Monday, November 18, 2013

Delay of Game

It’s as if overnight our sweet, compliant child has decided that he is a card-carrying adult member of our household. He takes this new status seriously, letting us know his opinion on everything, from what we eat, watch or read to where we go, and he even chimes in on directions while we are on the way.

It amazes me how much this little guy notices at the young age of 2 ½. A couple of weeks ago, on our usual route to school, I had to make a quick stop to drive through a restaurant. This caused me to turn left instead of right leaving our neighborhood. As soon as the car started to turn left, I hear from the back seat, “Don’t go that way, Daddy.” It was funny at first, but about 10 minutes later, as I was still trying to explain to him that I did in fact know exactly what I was doing, it had passed from being cute to just annoying.

As Elliot fiercely tries to show us his independence, he now insists on putting on his own clothes and shoes (or at least attempting to), getting in his car seat by himself and on occasion ordering his own meals at restaurant. Last week he was shocked to learn that Chuy’s doesn’t serve donuts.

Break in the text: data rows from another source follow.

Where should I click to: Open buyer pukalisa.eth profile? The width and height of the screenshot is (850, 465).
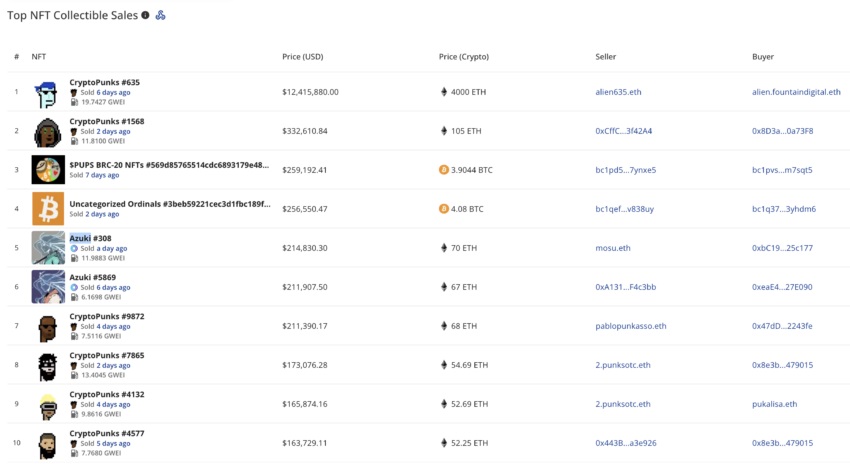tap(775, 404)
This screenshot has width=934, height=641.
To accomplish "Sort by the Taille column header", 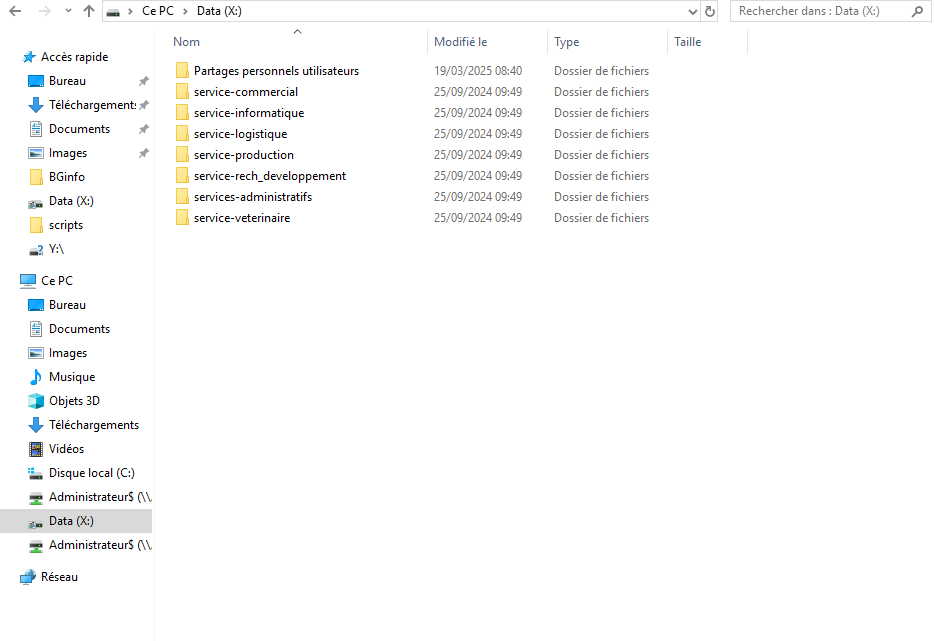I will coord(687,42).
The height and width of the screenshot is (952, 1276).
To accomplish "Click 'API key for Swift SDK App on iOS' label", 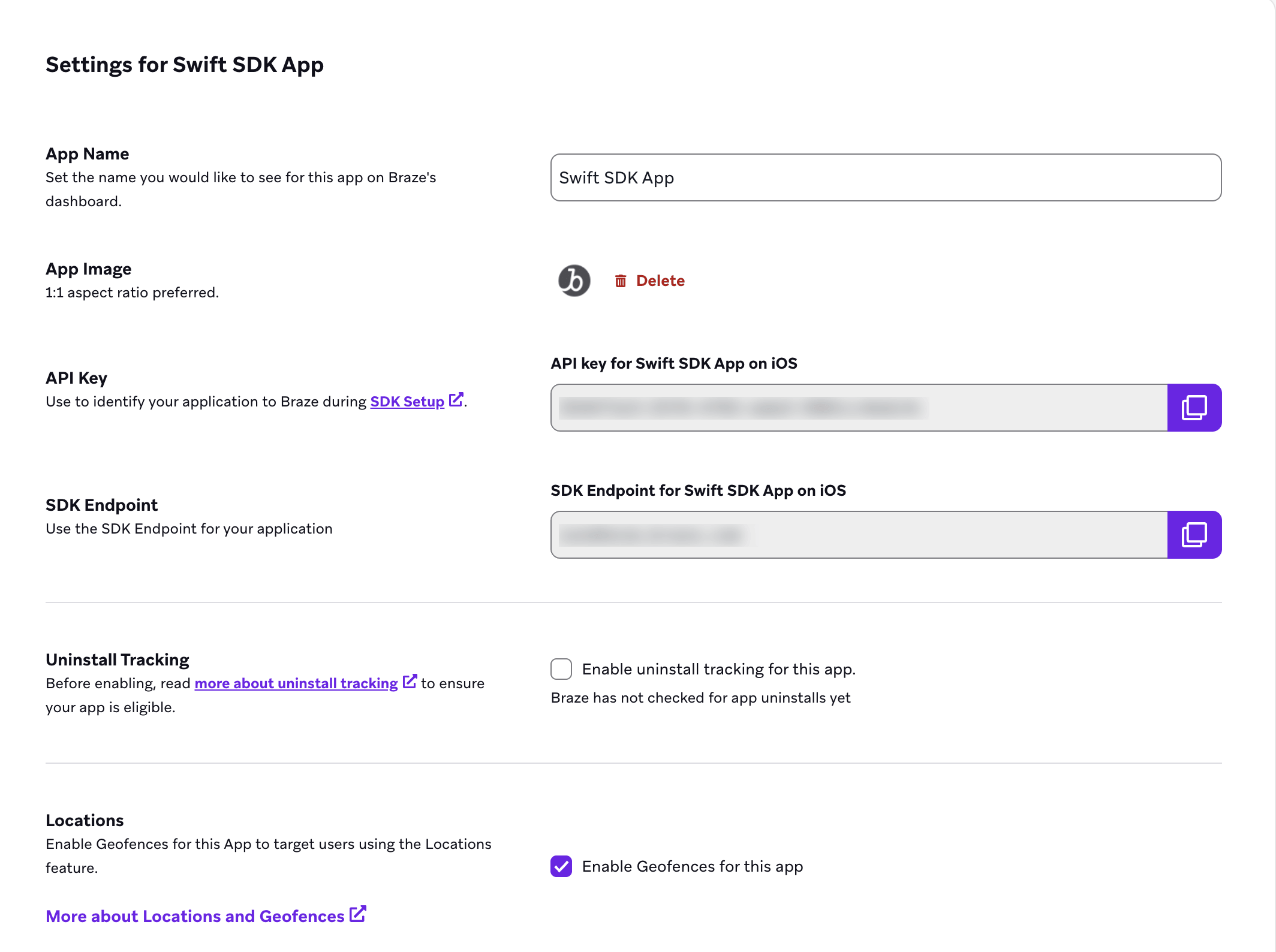I will tap(674, 363).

While this is an integral part of his developmental process, I think it is just as much a part of the process for me. I am the type of person who is always in a hurry, usually for no good reason. My coworkers chide me for walking too fast through Texas Health Presbyterian Hospital Dallas on our way to meetings. I have to make a conscious effort to talk slowly, force myself to stop and read emails before I send them full of typos that are driven by the speed at which they were written. I even time my commutes home, trying to find a little extra edge in how the lights are sequenced or figuring out if there is a lane that consistently moves faster.

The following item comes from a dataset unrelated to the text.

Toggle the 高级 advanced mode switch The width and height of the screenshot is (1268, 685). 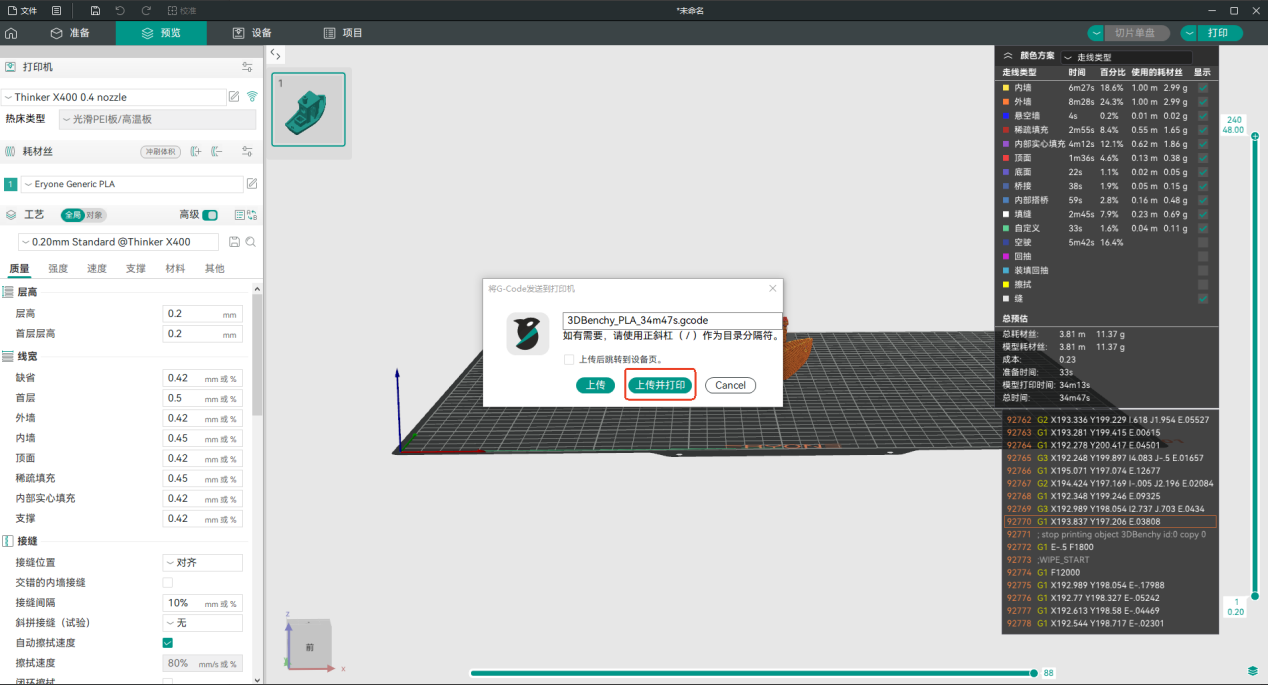tap(210, 215)
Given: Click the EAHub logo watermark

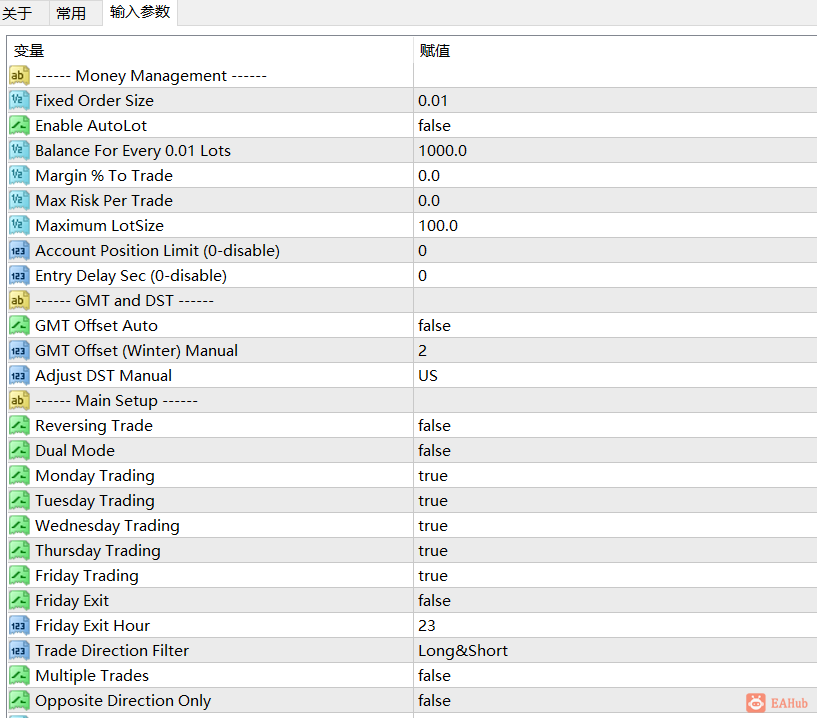Looking at the screenshot, I should pyautogui.click(x=777, y=703).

Knowing that about me, it’s hard to adequately explain how it makes me feel when Elliot is cautiously pulling himself up into the car, standing on the floor to look around, slowly climbing onto the seat while stopping to adjust the rear air control knobs (because he thinks they actually do something) and then, if I am lucky, finally coming to rest in his seat, where he insists on buckling his own belts and slaps at my hand if I try to help.

I’ve found myself constantly getting frustrated with him, and that makes me feel terrible. I should be happy that he has reached a point in his development where he wants to do things, and I should be more than happy to let him learn as he goes.

There are a lot of very clichéd things written about “living in the moment,” and there is no way I am about to quote any of those. Instead I will say that as my son learns more and more about being independent and how the world works around him, I am going to make the effort to let it happen without blowing a whistle and penalizing him five yards for delay of game.

Jordan Echols is a Communication and Image Zone Manager with Texas Health Resources and Dad to opinionated 2-and-a-half-year-old Elliot.